核酸定量通常用于确定混合物中存在的DNA或RNA的平均浓度以及它们的纯度。使用核酸的反应通常需要特定数量和纯度才能获得最佳性能。有几种方法可以确定核酸溶液的浓度，包括分光光度定量和在存在DNA染料的情况下进行紫外荧光测定。定量特定核酸的方法是实时PCR。

核酸以特定模式吸收紫外光。在分光光度计中，样品暴露于260 nm的紫外光，光电探测器测量通过样品的光。样品吸收的光越多，样品中的核酸浓度越高。

使用比尔-朗伯定律，可以将吸收光的量与吸收分子的浓度联系起来。在260 nm波长下，双链DNA的平均消光系数为0.020 (μg/ml)^-1 cm^-1，单链DNA的平均消光系数为0.027 (μg/ml)^-1 cm^-1，单链RNA的平均消光系数为0.025 (μg/ml)^-1 cm^-1，短单链寡核苷酸的平均消光系数则取决于长度和碱基组成。因此，对于双链DNA，光密度（OD）为1对应于50 μg/ml的浓度。这种计算方法对于至少达到2的OD值有效。对于寡核苷酸，可能需要更精确的消光系数；可以使用最近邻模型进行预测。

核酸样品通常会被其他分子（例如蛋白质、有机化合物等）污染。260和280nm的吸光度比值（A_260/280）用于评估核酸的纯度。对于纯DNA，A_260/280约为1.8，对于纯RNA，A_260/280约为2。

260 nm与280 nm的吸光度比值通常用于评估蛋白质溶液的DNA污染，因为蛋白质（特别是芳香族氨基酸）在280 nm处吸收光。然而，反过来则不然——需要相对大量的蛋白质污染才能显着影响核酸溶液中的260:280比率。

260:280比率对蛋白质中的核酸污染具有高灵敏度

260:280比率对核酸中的蛋白质污染缺乏灵敏度（表中显示为RNA，100% DNA约为1.8）

这种差异是由于与蛋白质相比，核酸在260 nm和280 nm处具有更高的消光系数。因此，即使对于相对高浓度的蛋白质，蛋白质对260和280吸光度的贡献也相对较小。虽然蛋白质污染无法通过260:280比率可靠地评估，但这同时也意味着它对DNA数量估计的误差很小。

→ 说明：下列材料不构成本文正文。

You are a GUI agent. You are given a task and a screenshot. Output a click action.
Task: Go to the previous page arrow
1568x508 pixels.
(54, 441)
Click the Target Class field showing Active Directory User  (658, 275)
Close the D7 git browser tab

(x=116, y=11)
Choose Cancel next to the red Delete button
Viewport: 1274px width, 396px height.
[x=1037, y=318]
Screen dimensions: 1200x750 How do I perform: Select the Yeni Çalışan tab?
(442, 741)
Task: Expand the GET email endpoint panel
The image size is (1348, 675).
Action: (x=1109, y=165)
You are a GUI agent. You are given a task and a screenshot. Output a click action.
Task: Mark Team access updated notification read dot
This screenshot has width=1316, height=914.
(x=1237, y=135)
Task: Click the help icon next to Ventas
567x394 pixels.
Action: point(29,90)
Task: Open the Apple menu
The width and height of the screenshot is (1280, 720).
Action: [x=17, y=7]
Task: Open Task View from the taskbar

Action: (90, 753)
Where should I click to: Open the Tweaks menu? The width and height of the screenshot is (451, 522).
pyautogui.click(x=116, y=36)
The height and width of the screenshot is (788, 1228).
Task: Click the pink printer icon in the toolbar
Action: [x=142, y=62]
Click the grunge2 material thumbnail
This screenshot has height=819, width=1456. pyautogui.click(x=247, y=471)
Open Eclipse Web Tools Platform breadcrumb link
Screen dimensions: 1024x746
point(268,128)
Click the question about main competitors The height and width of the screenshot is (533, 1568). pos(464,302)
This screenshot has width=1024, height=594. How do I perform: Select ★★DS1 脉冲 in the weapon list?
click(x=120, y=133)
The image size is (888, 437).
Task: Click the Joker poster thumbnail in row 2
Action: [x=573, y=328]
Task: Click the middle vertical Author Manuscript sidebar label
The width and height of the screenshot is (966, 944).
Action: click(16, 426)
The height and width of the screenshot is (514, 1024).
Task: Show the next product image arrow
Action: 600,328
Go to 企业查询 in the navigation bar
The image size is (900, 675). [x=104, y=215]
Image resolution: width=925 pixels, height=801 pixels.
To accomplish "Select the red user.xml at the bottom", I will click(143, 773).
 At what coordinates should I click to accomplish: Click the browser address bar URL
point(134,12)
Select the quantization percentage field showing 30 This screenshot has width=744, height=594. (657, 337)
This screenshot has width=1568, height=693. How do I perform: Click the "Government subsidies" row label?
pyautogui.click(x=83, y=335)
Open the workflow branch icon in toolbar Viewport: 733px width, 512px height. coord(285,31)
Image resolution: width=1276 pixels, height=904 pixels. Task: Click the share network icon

• 苯酚的污染，它通常用于核酸纯化，会严重影响定量估计。苯酚在270 nm处有一个峰值吸收，A_260/280为1.2。未被苯酚污染的核酸制剂应具有约2的A_260/280。苯酚的污染会严重导致DNA浓度的过高估计。
• 230 nm处的吸收可能是由酚盐离子、硫氰酸盐和其他有机化合物的污染引起的。对于纯RNA样品，A_230:260:280应约为1:2:1，对于纯DNA样品，A_230:260:280应约为1:1.8:1。
• 330 nm及以上处的吸收表明溶液中存在污染的颗粒，导致可见光范围内出现光散射。纯核酸样品的值应为零。
• 如果使用不正确的溶液作为空白，可能会导致负值。或者，这些值可能是由于溶液中染料的荧光导致的。

评估DNA浓度的另一种方法是使用测量与核酸结合并选择性地在结合时产生荧光的染料（例如溴化乙锭）的荧光强度。这种方法适用于浓度过低无法通过分光光度法准确评估的情况，以及260nm处有吸收物质的污染物导致该方法无法进行准确定量的情况。

主要有两种方法可以实现这一点。"点样"涉及将样品直接点在琼脂糖凝胶或塑料薄膜上。荧光染料要么存在于琼脂糖凝胶中，要么以适当的浓度添加到塑料薄膜上的样品中。一系列具有已知浓度的样品与待测样品一起点样。然后通过比较这些已知浓度的荧光来估计未知样品的浓度。或者，可以将样品与一些已知浓度的样品一起进行琼脂糖或聚丙烯酰胺凝胶电泳。与点样测试一样，浓度是通过比较荧光强度与已知样品来估计的。

如果样品体积足够大，可以使用微孔板或比色皿，则也可以使用荧光光度计对染料加载的样品进行定量。